Activity ::
The answer must be a word-for-word copy of the records below, with every picture left out.

--- START ---

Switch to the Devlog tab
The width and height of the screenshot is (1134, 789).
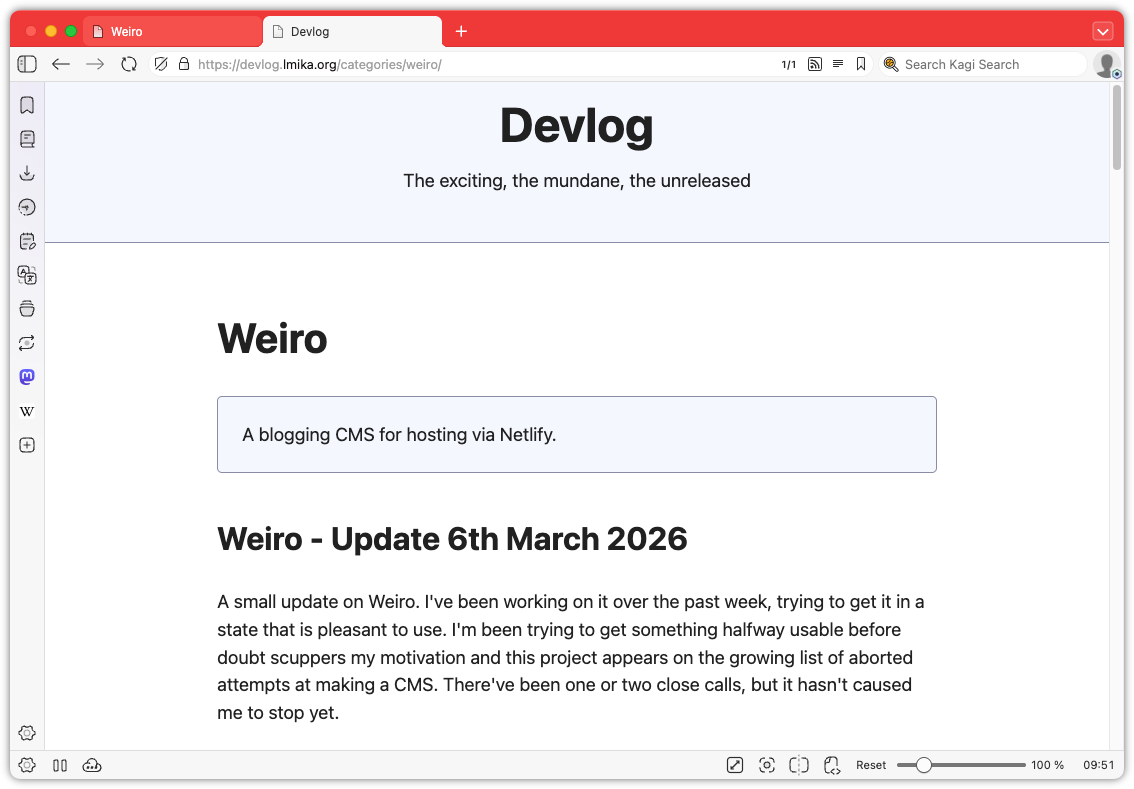pos(350,31)
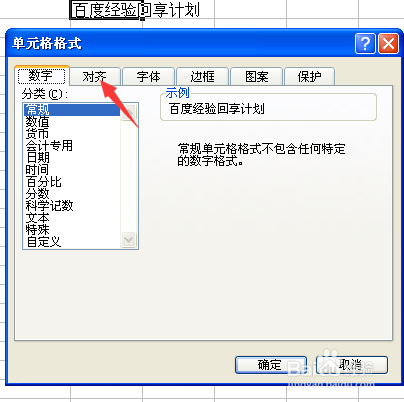The height and width of the screenshot is (402, 404).
Task: Switch to the 对齐 tab
Action: click(95, 77)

--- END ---

Problem solution ::
Switch to the Devlog tab
The width and height of the screenshot is (1134, 789).
pos(350,31)
The height and width of the screenshot is (402, 404).
Task: Switch to the 对齐 tab
Action: click(95, 77)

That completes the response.